English Gothic Horror

What is English Gothic Horror?

English Gothic refers to the pseudo-medieval buildings in which a lot of the stories were set in. Before Gothic became a subgenre, the term was used to describe horror books. Now, English Gothic is a term that refers to Gothic fiction set in an English setting -- a castle, countryside, etc.

About Gothic Literature

The image of the horror 'classics' come to mind when people say Gothic literature. Good examples of newer Gothic works would be The Crow movies and Batman. A theme in Gothic novels is that the characters often feel trapped, whether it be internally or externally. Antiquity is prominent thematically as well. Atmosphere plays a large role in the subgenre. Authors and readers of Gothic literature associate a lot of the feelings with the settings.

 

 






Characteristics of English Gothic

Level of Characterization
High. The sanity of the characters are often tested in Gothic stories.

Level of Plot Complexity
Low-moderate. The plots tend to be straight forward. Gothic stories are more focused on characters with growing psychosis and eerie settings.

Level of Supernatural
High amount. A majority of this subgenre's works involve a supernatural element.

Level of Scary
High.

Level of Violence
Moderate-high. Portrayed tastefully and not for pure shock value. 

Typical Setting
Deteriorating, isolated castles or mansions. Cities and houses in newer works.

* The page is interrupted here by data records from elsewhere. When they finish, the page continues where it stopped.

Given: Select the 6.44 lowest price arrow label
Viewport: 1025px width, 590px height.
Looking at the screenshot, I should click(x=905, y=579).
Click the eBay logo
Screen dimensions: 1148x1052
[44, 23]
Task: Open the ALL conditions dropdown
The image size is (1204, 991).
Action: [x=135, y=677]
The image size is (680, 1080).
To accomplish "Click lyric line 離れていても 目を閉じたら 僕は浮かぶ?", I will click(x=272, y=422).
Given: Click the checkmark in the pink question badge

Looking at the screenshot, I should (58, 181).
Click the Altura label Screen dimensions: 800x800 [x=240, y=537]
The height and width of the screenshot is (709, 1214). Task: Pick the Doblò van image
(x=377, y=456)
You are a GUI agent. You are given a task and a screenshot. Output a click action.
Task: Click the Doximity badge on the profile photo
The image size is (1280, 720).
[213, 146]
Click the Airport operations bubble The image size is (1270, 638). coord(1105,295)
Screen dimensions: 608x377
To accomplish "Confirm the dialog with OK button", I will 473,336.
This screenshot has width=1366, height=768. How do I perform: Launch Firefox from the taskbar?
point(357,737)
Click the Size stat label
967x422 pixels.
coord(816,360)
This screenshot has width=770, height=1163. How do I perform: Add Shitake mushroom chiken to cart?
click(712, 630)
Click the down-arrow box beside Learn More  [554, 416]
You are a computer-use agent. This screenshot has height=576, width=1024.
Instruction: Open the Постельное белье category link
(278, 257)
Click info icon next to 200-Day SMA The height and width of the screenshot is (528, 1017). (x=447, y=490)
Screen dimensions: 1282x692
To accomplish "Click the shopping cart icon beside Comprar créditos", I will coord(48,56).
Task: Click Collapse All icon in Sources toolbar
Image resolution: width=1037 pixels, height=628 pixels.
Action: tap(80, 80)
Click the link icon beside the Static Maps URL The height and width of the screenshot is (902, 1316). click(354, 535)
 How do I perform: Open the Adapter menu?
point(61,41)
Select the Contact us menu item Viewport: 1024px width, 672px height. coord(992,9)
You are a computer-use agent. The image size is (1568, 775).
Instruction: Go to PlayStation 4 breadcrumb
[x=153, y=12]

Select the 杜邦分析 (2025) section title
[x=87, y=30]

Related Fantasy Sub-Genres

Supernatural and Cthulhu Mythos.



English Gothic Isn’t For You If You Dislike

Antiquity in terms of style, themes, atmosphere, etc.



 

    1. Dracula, Bram Stoker. Dracula attempts to move from Transylvania to England. A battle between Dracula and a small group of men and women led by Professor Van Helsing ensues.

    2. The Picture of Dorian Gray, Oscar Wilde. A young aristocrat sells his soul for eternal youth and beauty.

    3. Frankenstein, Mary Shelley. Dr. Frankenstein assembles a human from stolen body. The creature turns evil and seeks revenge against his creator.

    4. Interview With The Vampire, Anne Rice. A vampire named Louis tells his 200-year-long life story to a reporter.

    5. The Complete Stories and Poems of Edgar Allan Poe, Edgar Allan Poe. Poe's work is a perfect example of Gothic literature.

    6. The Haunting of Hill House, Shirley Jackson. Four seekers have come an old, abandoned mansion looking for evidence of the psychic occurrence called haunting.

    7. The Shining, Stephen King. The story of a psychic kid and a haunted hotel.

    8. The Graveyard Book, Neil Gaiman. A toddler wanders into a graveyard after his family is murdered. Ghosts and other supernatural beings raise him there.

    9. Let The Right One In, John Ajvide Lindqvist. A troubled boy makes friends with a vampire.

    10. House Of Leaves, Mark Danielewski. A family moves into a house that is larger on the inside than it is on the outside.